A chaque fois j’y crois, à chaque fois, je suis déçue. Il va falloir que je baisse un peu mes attentes dans la vie, peut-être. Je lance officiellement la courte série d’article sur mon premier job Bordelais, série que je vais appeler “Lalala, j’entends pas!”. Parce que “Le déni”, c’est un chouette titre mais un peu court. Une série qui devrait compter au moins cinq articles pour quasi sept mois de job, pas mal non ? Mais parce que là, on va entrer dans un nouveau genre de toxicité, celui du refus de la responsabilité. Quelque chose de moins frontal et presque plus déstabilisant.
Ma nouvelle vie rêvée
J’ai rêvé de ma nouvelle vie Bordelaise. En quittant Paris pour la province, il y avait une sorte d’abandon de l’idée de “faire carrière”. Bon, ça fait des années qu’en vérité, j’ai intellectualisé le fait qu’être “head of” ou N++ de je ne sais qui ne m’intéressait pas. Mon épanouissement ne passe pas par ça. Mon épanouissement ne passe actuellement pas par le travail salarié même si j’essaie de travailler là-dessus. Je veux dire quitte à y passer la majeure partie de mon temps éveillé, il faut quand même y trouver compensation. J’arrivais donc à Bordeaux avec cette optique. D’autant que mon nouveau poste marquait ce fait avec un salaire nettement inférieur à mon dernier salaire parisien (-30%, on est sur du -15% normalement) et un poste plus exé mais avec possibilité d’évolution. Mon cher et tendre n’était pas trop d’accord pour que j’accepte ce job mais je voulais un pied à l’étrier dès mon arrivée à Bordeaux. Et puis j’intégrais l’antenne locale d’un grand groupe, y avait possibilité de quelque chose, sans doute.
Un plan clair et net
J’accepte donc de rejoindre Sunlight, d’autant que la promesse m’enchante. “Bon, on sent que t’es pas super aguerrie au SEA (euphémisme), on va te former”. Mais génial, ça ! Petit point explication. Le SEA, c’est donc tout ce qui est publicité payante sur les moteurs de recherche. Google, quoi. Et Youtube. C’est un levier très important pour l’acquisition digitale car tu chopes beaucoup de clients par là, notamment via l’onglet Shopping. Chez Epicea, ça représentait plus de 50% des visites et presque autant pour les ventes et le chiffre d’affaire. Et moi, je maîtrisais mal cette brique, ce qui m’éliminait du recrutement de pas mal de poste. Donc, là, le plan était clair. J’arrive, j’apprends, je deviens la reine du SEA et deux ou trois ans plus tard, je me retrouve un poste de responsable acquisition. Bon, ça, c’est la théorie. Ca s’est pas du tout passé comme ça.

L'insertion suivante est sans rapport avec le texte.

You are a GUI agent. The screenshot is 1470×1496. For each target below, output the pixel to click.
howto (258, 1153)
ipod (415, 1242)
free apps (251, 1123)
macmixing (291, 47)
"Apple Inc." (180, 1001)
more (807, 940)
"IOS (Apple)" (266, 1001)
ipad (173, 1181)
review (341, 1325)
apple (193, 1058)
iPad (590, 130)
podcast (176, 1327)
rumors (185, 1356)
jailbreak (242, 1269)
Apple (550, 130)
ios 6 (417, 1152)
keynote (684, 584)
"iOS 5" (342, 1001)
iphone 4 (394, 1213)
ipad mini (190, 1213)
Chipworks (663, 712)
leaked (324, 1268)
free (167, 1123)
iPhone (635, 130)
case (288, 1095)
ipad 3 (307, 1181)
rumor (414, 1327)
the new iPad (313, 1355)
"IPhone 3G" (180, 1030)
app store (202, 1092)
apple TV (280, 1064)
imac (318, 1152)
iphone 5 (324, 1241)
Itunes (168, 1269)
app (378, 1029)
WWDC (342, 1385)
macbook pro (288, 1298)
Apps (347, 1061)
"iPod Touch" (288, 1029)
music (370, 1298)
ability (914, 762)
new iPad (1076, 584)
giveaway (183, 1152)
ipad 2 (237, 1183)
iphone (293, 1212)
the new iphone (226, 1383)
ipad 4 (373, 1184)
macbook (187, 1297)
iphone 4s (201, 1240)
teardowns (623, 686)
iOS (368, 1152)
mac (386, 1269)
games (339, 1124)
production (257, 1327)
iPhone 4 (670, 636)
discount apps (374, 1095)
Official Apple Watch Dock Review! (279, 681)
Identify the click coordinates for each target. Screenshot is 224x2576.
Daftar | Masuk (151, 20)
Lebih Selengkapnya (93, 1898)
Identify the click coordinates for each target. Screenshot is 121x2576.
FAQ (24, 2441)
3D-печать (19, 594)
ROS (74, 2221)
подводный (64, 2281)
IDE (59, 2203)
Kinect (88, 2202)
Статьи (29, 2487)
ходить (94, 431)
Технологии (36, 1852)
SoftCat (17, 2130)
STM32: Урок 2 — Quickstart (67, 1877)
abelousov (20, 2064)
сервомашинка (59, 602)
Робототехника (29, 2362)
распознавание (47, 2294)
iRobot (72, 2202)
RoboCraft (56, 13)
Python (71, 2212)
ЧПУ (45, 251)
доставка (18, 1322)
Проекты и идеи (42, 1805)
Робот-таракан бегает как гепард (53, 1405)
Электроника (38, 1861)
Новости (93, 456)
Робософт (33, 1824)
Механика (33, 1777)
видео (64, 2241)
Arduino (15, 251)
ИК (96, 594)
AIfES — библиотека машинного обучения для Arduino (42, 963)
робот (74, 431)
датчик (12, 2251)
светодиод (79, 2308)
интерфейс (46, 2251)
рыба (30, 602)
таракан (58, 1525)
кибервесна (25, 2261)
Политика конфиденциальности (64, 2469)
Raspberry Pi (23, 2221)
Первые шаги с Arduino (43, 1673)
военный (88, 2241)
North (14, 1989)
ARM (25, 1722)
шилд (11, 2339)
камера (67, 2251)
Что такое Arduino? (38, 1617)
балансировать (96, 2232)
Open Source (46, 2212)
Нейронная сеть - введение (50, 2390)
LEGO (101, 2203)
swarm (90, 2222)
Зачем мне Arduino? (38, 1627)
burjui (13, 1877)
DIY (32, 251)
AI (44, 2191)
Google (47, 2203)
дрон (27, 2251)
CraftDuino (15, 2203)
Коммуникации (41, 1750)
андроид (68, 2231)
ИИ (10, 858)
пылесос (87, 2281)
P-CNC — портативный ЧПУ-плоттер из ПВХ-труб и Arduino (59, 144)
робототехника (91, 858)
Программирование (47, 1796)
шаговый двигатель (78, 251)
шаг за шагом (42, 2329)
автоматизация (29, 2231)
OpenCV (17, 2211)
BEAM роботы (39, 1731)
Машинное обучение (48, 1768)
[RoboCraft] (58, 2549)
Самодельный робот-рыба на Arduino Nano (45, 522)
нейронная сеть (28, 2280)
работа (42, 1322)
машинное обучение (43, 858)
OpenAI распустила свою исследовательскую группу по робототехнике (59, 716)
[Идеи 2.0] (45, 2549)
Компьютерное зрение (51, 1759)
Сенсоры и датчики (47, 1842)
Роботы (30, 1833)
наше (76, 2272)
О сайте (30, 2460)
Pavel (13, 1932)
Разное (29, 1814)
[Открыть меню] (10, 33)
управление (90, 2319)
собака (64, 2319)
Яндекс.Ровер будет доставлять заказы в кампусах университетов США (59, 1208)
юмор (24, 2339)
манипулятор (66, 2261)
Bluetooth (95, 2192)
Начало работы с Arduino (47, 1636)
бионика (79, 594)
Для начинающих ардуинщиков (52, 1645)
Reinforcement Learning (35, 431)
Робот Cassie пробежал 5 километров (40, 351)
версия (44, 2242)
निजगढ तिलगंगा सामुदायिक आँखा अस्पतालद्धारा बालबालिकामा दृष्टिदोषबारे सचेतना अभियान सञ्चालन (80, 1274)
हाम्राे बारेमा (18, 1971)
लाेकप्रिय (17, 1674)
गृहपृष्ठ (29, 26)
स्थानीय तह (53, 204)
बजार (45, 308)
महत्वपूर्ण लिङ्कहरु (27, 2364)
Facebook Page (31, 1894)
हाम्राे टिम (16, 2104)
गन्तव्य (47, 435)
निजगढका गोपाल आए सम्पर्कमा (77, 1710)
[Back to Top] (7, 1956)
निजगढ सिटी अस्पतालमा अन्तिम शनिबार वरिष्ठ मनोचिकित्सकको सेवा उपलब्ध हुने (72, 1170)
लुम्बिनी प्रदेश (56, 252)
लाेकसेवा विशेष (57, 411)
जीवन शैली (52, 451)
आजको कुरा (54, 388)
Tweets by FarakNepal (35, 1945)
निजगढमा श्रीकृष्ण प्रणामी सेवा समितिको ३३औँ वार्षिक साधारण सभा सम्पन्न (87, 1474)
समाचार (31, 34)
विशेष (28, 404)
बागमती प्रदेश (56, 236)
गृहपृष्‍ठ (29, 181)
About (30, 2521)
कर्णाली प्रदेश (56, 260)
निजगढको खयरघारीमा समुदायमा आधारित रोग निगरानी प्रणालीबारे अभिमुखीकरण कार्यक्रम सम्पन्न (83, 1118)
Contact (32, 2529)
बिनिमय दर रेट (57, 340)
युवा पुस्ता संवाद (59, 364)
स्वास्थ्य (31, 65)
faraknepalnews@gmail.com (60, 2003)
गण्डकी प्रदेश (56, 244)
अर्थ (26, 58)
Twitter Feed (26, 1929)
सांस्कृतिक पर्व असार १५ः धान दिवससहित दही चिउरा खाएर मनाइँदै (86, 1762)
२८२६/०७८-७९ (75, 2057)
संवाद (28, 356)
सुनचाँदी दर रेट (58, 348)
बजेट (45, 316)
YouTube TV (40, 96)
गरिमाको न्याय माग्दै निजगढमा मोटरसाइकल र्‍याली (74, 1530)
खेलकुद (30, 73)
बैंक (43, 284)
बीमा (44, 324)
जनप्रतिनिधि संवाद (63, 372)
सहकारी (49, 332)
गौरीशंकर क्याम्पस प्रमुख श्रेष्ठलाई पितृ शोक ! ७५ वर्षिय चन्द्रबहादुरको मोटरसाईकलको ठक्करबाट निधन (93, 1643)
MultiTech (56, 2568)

Dès le départ, ça s'annonce compliqué
Premier jour. Il pleut des cordes, comme souvent à Bordeaux. J’arrive un peu en avance donc je vais faire un coucou à la Garonne puis j’avise deux filles qui attendent devant les locaux. “Hé salut, vous travaillez chez Sunlight ?” Et là, une des filles s’écrit “Ah mais tu dois être Nina ! Tu rejoins mon équipe. Heureusement que tu arrives, on s’en sort plus, là”. Heu bonjour ? Je panique un peu. Pardon mais j’étais censée être formée d’abord, non ? Bon. Ma N+2, Caroline, arrive et tout le monde rentre. Un peu paumée, je suis d’abord la fille de mon équipe à l’étage mais ma N+2 étant au rez-de-chaussée, je redescends m’installer avec elle. Elle me raconte vite fait l’histoire du groupe, me colle un ordinateur portable dans les bras.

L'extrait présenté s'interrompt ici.